When you reach the line with "This screenshot has height=1308, width=2576." in the listing below, transcribe it and each line after it up to and including the line with "Task: Select the Global process scope", exactly and with nothing else.

*** Opening EXTRACTED INFORMATION ***

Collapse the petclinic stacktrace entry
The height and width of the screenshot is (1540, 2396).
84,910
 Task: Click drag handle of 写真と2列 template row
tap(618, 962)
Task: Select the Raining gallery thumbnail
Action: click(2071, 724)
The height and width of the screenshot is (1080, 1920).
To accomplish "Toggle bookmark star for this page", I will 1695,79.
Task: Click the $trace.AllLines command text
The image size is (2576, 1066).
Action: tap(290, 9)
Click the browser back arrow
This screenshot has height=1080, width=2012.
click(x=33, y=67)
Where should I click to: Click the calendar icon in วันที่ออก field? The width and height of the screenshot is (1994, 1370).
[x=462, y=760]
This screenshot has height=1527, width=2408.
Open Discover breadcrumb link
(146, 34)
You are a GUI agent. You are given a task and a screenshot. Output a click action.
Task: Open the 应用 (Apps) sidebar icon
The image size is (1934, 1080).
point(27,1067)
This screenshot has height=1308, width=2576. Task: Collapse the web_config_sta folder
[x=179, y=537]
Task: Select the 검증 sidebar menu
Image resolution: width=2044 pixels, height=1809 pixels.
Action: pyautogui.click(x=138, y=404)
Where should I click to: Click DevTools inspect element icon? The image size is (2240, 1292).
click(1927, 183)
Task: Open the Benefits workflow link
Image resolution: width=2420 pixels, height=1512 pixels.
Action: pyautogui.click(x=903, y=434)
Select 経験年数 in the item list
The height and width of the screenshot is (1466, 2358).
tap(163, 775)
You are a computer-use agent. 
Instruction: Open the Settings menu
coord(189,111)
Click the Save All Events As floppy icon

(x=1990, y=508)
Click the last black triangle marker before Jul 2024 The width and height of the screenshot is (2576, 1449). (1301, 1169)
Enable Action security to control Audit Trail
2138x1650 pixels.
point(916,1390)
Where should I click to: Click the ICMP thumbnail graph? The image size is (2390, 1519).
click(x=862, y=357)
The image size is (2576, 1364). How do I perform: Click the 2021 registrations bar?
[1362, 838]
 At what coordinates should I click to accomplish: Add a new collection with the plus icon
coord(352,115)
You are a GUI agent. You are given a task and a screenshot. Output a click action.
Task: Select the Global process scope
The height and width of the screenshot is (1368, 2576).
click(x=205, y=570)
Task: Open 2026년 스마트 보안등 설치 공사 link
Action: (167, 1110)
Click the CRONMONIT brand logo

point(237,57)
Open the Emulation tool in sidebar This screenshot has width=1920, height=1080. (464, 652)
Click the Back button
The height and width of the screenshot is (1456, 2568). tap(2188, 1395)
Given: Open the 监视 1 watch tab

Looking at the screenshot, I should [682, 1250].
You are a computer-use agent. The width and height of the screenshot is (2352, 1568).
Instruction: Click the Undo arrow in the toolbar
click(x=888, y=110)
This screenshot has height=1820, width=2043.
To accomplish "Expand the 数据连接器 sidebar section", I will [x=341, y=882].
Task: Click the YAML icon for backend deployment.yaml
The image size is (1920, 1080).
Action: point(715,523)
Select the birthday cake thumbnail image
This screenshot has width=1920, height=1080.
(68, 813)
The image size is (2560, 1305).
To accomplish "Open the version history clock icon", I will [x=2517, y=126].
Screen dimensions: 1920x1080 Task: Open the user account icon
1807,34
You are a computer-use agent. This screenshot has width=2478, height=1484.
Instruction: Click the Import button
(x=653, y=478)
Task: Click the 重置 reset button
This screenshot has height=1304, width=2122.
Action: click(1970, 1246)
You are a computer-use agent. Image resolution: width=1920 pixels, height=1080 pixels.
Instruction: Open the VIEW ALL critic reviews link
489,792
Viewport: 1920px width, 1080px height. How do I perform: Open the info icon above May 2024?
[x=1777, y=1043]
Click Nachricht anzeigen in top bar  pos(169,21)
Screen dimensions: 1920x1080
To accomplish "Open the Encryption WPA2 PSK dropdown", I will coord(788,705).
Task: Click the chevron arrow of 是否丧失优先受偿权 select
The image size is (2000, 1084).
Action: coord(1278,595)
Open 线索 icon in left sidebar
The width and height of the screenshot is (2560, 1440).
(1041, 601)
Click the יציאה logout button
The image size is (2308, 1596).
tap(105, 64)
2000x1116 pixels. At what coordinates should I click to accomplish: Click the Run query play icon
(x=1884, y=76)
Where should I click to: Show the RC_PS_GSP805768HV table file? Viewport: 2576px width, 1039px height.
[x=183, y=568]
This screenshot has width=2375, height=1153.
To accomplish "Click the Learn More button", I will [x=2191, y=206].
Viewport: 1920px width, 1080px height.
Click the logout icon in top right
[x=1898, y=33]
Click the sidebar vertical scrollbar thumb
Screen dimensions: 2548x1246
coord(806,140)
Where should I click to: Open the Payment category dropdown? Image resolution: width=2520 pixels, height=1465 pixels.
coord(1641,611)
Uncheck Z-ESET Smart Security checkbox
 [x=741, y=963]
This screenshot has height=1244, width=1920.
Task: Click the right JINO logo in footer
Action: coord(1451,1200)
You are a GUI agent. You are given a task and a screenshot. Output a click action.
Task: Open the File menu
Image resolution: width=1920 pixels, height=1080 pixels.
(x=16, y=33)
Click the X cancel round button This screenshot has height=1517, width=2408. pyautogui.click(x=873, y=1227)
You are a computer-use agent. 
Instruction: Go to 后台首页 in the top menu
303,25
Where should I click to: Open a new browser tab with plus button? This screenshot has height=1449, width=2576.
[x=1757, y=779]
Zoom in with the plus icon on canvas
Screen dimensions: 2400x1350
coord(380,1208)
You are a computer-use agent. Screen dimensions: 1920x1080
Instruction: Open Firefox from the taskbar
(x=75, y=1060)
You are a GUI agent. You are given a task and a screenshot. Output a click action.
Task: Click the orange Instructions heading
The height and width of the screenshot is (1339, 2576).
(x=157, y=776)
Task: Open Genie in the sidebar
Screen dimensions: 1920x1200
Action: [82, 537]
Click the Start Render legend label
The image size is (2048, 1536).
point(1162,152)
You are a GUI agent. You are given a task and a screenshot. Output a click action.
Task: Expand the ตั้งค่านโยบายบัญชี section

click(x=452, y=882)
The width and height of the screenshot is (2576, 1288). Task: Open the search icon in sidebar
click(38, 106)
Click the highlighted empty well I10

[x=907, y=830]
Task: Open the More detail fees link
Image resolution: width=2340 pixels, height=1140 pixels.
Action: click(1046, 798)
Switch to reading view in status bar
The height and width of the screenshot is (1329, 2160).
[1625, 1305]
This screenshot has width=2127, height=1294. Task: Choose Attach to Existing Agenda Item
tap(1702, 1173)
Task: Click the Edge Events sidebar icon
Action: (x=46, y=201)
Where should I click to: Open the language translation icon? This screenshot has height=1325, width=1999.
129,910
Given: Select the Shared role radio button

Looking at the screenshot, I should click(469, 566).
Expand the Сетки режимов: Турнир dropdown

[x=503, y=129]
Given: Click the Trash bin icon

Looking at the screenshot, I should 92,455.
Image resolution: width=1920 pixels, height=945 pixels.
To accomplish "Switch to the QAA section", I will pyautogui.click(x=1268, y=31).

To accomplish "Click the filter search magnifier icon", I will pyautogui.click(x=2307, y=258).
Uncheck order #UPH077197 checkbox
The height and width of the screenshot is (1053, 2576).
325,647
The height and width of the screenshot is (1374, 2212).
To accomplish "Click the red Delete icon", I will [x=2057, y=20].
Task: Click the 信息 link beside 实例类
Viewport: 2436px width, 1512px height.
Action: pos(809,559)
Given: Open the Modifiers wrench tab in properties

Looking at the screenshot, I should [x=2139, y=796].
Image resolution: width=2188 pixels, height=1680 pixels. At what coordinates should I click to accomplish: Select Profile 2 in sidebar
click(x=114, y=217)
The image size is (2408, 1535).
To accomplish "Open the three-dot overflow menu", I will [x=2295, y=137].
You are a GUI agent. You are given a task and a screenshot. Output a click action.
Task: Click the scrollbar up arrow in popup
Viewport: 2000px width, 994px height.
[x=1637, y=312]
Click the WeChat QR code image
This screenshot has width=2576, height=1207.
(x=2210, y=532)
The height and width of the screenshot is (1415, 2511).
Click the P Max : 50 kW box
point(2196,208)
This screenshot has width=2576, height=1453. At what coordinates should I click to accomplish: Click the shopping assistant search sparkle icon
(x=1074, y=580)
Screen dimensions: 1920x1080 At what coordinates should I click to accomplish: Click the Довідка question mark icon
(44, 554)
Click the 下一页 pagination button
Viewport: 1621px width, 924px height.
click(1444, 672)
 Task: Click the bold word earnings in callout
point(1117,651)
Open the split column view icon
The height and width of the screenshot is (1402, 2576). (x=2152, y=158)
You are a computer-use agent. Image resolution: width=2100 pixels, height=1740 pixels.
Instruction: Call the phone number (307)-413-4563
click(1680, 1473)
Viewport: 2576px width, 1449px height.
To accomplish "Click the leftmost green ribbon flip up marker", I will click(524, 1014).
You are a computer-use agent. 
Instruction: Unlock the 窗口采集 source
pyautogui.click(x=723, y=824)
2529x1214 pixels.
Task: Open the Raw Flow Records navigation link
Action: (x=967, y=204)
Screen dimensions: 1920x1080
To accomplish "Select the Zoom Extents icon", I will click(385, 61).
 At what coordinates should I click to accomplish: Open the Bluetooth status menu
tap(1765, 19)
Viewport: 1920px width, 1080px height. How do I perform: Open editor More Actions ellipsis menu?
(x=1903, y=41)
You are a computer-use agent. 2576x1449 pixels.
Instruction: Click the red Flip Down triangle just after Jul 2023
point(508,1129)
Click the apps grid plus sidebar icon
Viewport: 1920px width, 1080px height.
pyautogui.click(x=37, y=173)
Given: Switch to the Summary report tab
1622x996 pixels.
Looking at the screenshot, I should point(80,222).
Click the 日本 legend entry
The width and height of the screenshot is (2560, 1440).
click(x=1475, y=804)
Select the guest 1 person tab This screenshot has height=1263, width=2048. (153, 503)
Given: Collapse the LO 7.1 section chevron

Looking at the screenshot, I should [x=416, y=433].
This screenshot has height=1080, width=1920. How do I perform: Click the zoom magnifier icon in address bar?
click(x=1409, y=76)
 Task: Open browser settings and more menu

*** Closing EXTRACTED INFORMATION ***

= ANSWER BOX =
This screenshot has height=1308, width=2576. Task: Collapse the web_config_sta folder
[x=179, y=537]
Task: Select the 검증 sidebar menu
Image resolution: width=2044 pixels, height=1809 pixels.
Action: pyautogui.click(x=138, y=404)
Where should I click to: Click DevTools inspect element icon? The image size is (2240, 1292).
click(1927, 183)
Task: Open the Benefits workflow link
Image resolution: width=2420 pixels, height=1512 pixels.
Action: pyautogui.click(x=903, y=434)
Select 経験年数 in the item list
The height and width of the screenshot is (1466, 2358).
tap(163, 775)
You are a computer-use agent. 
Instruction: Open the Settings menu
coord(189,111)
Click the Save All Events As floppy icon

(x=1990, y=508)
Click the last black triangle marker before Jul 2024 The width and height of the screenshot is (2576, 1449). (1301, 1169)
Enable Action security to control Audit Trail
2138x1650 pixels.
point(916,1390)
Where should I click to: Click the ICMP thumbnail graph? The image size is (2390, 1519).
click(x=862, y=357)
The image size is (2576, 1364). How do I perform: Click the 2021 registrations bar?
[1362, 838]
 At what coordinates should I click to accomplish: Add a new collection with the plus icon
coord(352,115)
You are a GUI agent. You are given a task and a screenshot. Output a click action.
Task: Select the Global process scope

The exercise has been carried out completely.